A prevenção pode ser feita através da identificação dos doentes e das famílias. Se uma família é portadora da mutação do gene é estudada e é feito um aconselhamento genético. Pode fazer-se a prevenção neste sentido. Quando há um filho já com a doença essa família também é orientadas para consulta de genética para avaliação do risco de ter uma nova criança com a doença.
Como se trata?
Temos de tratar as infeções respiratórias e a má absorção dos alimentos. É essencial o controlo das infeções respiratórias recorrentes, muitas vezes provocadas por bactérias muito específicas destes doentes (como a Pseudomonas aeruginosa) e que põem o clínico alerta para o diagnóstico da FQ. Essas bactérias têm uma patogenicidade grande e vão provocando uma deterioração pulmonar progressiva, pelo que têm de ser tratadas agressivamente. E por agressivamente entenda-se fazer ciclos de antibióticos endovenosos quando há exacerbações pulmonares e, diariamente, antibióticos inalados para controlo da colonização crónica pulmonar. Em relação à má absorção intestinal, sobretudo das gorduras, uma vez que é causada pela insuficiência pancreática, a todas as refeições são dados os suplementos de enzimas pancreáticas para absorção de nutrientes essenciais. O controlo da má absorção é essencial para que o crescimento destes doentes seja adequado. A progressão ponderal é um dos problemas que tentamos controlar, não só com os enzimas pancreáticos mas também com uma alimentação mais hipercalórica para compensar o consumo energético destes doentes que é superior e as perdas através das fezes.

Instrução 1. No texto sobre prevenção e tratamento, que bactéria é dada como exemplo das que causam infeções respiratórias nestes doentes?
Instrução 2. Prossiga o texto sobre prevenção e tratamento a partir da última frase apresentada.

Linhas apresentadas.
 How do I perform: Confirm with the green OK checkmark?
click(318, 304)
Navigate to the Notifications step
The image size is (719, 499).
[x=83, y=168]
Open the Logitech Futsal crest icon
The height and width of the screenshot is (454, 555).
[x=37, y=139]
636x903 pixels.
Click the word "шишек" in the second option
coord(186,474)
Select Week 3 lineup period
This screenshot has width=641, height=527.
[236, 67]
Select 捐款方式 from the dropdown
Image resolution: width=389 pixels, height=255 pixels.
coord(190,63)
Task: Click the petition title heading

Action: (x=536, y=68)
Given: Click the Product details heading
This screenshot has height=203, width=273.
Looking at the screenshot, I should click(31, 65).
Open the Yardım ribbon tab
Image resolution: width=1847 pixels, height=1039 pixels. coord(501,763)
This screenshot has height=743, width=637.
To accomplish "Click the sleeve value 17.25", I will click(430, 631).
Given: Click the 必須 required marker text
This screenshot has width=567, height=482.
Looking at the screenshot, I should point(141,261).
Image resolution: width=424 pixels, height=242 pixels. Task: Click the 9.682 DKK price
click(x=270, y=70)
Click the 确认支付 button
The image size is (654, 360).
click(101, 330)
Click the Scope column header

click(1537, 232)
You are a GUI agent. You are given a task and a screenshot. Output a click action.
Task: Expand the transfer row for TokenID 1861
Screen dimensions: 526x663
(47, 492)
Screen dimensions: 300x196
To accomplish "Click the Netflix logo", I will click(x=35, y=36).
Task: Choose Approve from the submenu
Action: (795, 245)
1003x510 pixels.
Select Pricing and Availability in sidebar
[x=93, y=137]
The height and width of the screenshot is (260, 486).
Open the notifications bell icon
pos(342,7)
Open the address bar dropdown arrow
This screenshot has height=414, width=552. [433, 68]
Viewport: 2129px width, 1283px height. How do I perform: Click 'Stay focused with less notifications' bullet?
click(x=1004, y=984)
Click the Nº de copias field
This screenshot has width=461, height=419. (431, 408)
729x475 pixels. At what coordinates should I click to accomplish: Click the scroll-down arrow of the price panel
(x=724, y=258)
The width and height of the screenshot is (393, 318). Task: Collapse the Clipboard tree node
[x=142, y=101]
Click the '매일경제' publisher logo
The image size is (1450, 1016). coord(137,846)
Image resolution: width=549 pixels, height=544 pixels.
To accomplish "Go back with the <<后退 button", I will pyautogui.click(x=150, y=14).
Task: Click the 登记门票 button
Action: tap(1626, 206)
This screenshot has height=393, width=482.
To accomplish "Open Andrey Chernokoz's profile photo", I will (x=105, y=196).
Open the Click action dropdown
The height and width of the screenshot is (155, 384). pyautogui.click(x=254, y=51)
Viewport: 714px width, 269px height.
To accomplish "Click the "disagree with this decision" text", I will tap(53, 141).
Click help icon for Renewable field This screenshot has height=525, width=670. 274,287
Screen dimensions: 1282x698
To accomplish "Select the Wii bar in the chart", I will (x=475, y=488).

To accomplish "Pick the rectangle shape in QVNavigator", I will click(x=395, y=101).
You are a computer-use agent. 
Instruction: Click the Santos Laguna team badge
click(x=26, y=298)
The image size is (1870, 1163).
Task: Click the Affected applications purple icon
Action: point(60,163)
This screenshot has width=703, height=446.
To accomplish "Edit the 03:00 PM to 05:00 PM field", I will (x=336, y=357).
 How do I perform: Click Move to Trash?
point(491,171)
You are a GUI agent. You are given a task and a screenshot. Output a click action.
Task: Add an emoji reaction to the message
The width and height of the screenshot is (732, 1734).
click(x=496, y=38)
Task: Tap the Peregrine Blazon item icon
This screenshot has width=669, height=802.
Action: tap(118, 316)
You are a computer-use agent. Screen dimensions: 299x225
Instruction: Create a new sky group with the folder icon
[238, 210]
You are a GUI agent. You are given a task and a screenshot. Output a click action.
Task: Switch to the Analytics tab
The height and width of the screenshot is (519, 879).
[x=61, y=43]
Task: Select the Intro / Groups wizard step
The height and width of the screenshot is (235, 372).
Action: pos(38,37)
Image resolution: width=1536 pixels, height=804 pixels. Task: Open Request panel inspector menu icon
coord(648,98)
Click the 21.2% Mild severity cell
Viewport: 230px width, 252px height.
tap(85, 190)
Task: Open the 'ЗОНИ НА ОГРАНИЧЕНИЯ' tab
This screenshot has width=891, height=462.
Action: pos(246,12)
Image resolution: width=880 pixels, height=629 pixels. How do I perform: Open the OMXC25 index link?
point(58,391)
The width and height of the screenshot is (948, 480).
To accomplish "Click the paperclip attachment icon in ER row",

A sua resposta 1. A Pseudomonas aeruginosa.

A sua resposta 2.
Tem cura?
É uma doença genética que ainda não tem a cura através da terapia génica, apesar de estar a ser em fase de grande investigação. Até recentemente, só tínhamos os tratamentos dirigidos aos sintomas respiratórios, gastrointestinais e complicações da doença. Neste momento temos acesso aos chamados moduladores (potenciadores e corretores) da proteína de transporte cystic fibrosis transmembrane conductance regulator (CFTR). São mais de 2000 as mutações já identificadas no gene da fibrose quística que levam à síntese da proteína CFTR deficiente. A sua disfunção vai alterar a secreção de cloreto a nível da célula epitelial e consequentemente a quantidade de sódio e água o que causa produção de muco espesso nos órgãos onde há a expressão de gene, como o pulmão, o pâncreas, o intestino, a vesícula, o fígado, canais deferentes e as glândulas sudoríparas, de onde advém a alteração do cloreto na prova de suor.
O tratamento com estas novas terapêuticas “personalizadas”, de acordo com as mutações, deve ser indicado com base não apenas no diagnóstico genético, mas também numa avaliação clínica cuidada.
É possível ter esperança?
Estas novas terapêuticas com os moduladores da CFTR vieram trazer uma nova esperança para o tratamento destes doentes, cuja resposta tem sido muito boa, sobretudo com a chamada terapêutica tripla que controla o quadro respiratório e o quadro intestinal e melhora, sem dúvida, a qualidade de vida dos doentes. É uma melhoria significativa, sem dúvida, mão podendo os doentes deixar de fazer as outras terapêuticas como antibióticos, enzimas pancreáticos, cinesioterapia respiratória diária... Ou seja, todas estas terapêuticas devem manter-se.
Uma entrevista à médica pediatra Celeste Barreto, diretora do Serviço de Pediatria Médica do Departamento de Pediatria do Centro Hospitalar Universitário Lisboa Norte (CHULN), adjunta da Direção Clínica do CHULN, coordenadora do Centro de Referência de Fibrose Quística pediátrico e adultos do CHULN, presidente da Comissão Coordenadora do Tratamento da Doença Fibrose Quística (CCTDFQ), investigadora do Clinical Trial Network da European Cystic Fibrosis Society e colaboradora do Programa Nacional para as Doenças Respiratórias (PNDR) da DGS, como coordenadora científica do PNDR para a Fibrose Quística.